以後も、青暗い画面、突然のSEによるショッカー演出、テンポのよさ、そして血みどろ……と、手堅い作りでお話は進んでいく。
ゴシック調のデパートを舞台とした点が正解。なんか起こりそうな雰囲気に満ちている。プロダクションデザインは『ターミネーター2』や『スピード2』などのジョセフ・ネメックIII世で、美術スタッフには『アンダーワールド』や『AVP』に参加した人の名も見える(デイジーとマイケルの子ども部屋に『ツバサクロニクル』や『ネギま!』のポスターが貼ってあったのが不思議)。
見えそうで見えない、あっやっぱり見えちゃった、という陰影もスリリング。

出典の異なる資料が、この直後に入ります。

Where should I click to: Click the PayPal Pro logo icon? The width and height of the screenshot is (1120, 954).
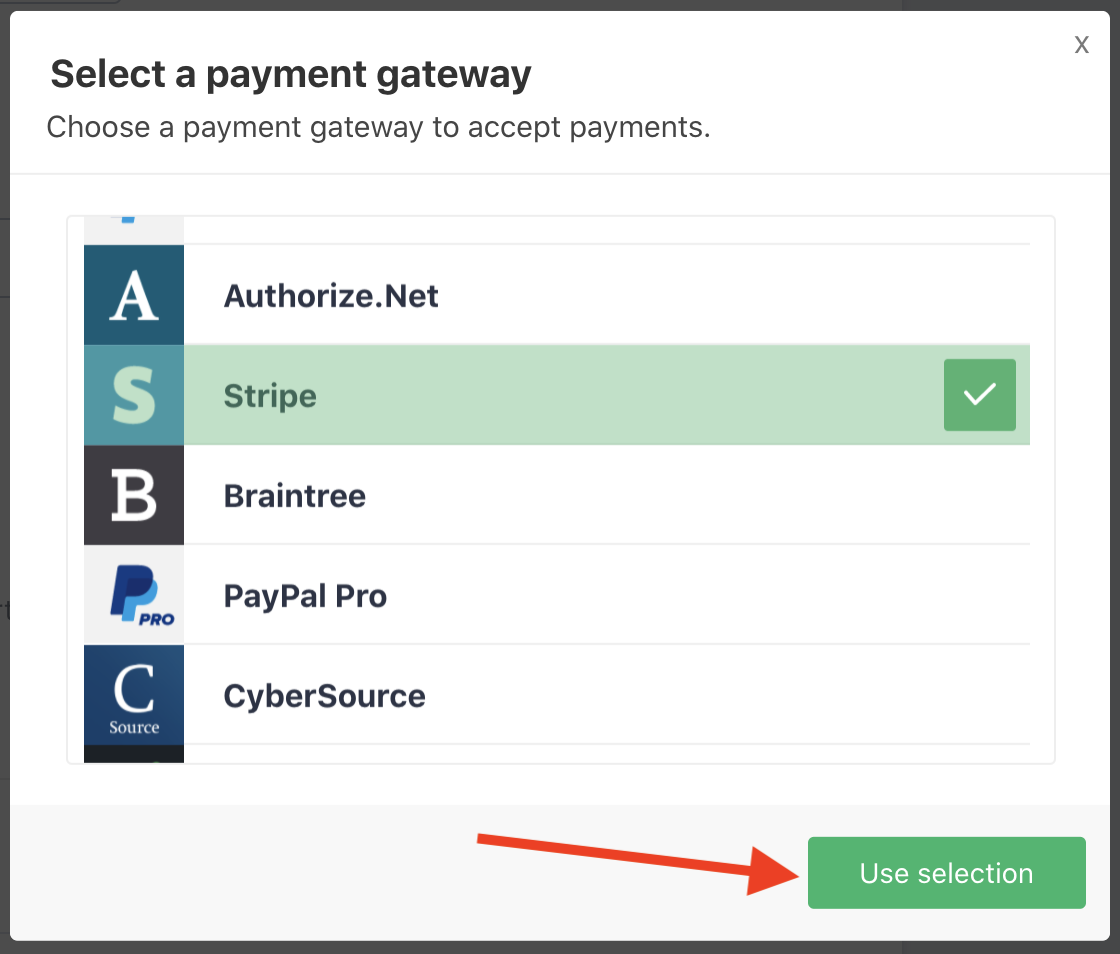pyautogui.click(x=134, y=596)
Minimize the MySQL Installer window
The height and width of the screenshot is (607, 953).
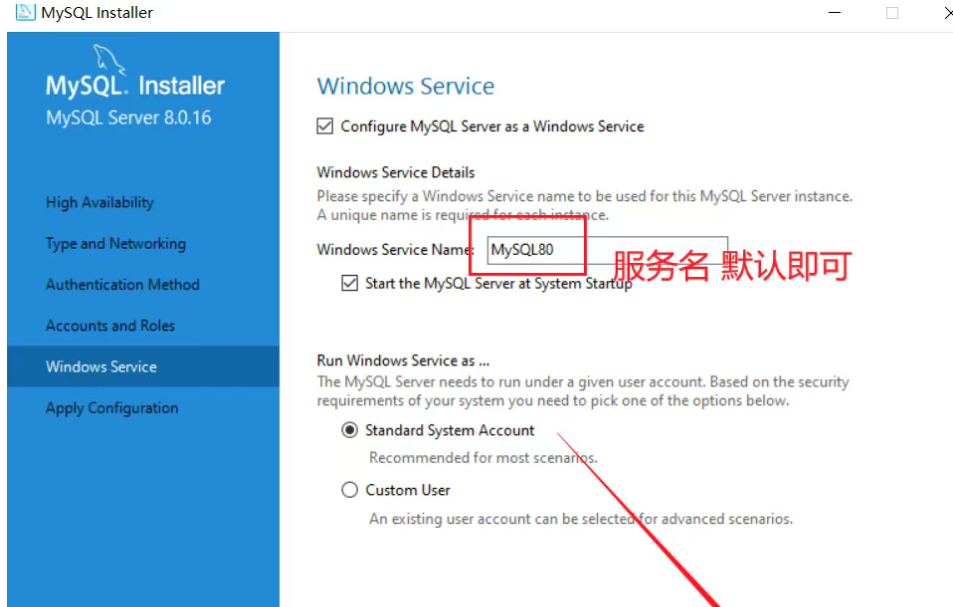pos(834,12)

鏡を多用しているだけに、映り込みの処理にも気を遣っただろうと感じさせる。撮影は『パリ、ジュテーム』の「ペール・ラシェーズ墓地」でウェス・クレイヴンと組んだほか、オカルトも数多く手がけているらしいマキシム・アレクサンドルだ。
音楽は『パンズ・ラビリンス』や『デビルズ・バックボーン』のハビエル・ナバレテ。
やっぱり“本職”の人たちが参加すると、ちゃんとしたカタチのオカルト作品になるのだなぁ、という印象の仕上がりである。
ただ、それ以上ではない。
見せかたは手堅いんだけれど、「この映画といえばコレ」という光るものはナシ。ストーリーも例によって「主人公が誰にも信用してもらえず、ひとりでジタバタ」系だし、ラストはバカ・アクション。すべての根源を滅ぼすという大切な行為についての伏線は用意されていない。
もはや何をやってもジャック・バウアーなキーファー・サザーランドが意外と頑張ってベン・カーソンになっているものの、じゃあベン・カーソンが印象に残る人物かというとそうでもない。
全体として、つまらなくはないし、破綻しているわけでもないし、デキとしては上々なんだけれど、強く印象には残らない映画。
本作のオリジナルである韓国映画『Mirror 鏡の中』(監督キム・ソンホ)は未見だが、どうやらもっと凝ったシナリオらしい。そっちのほうを見てみたいものだ。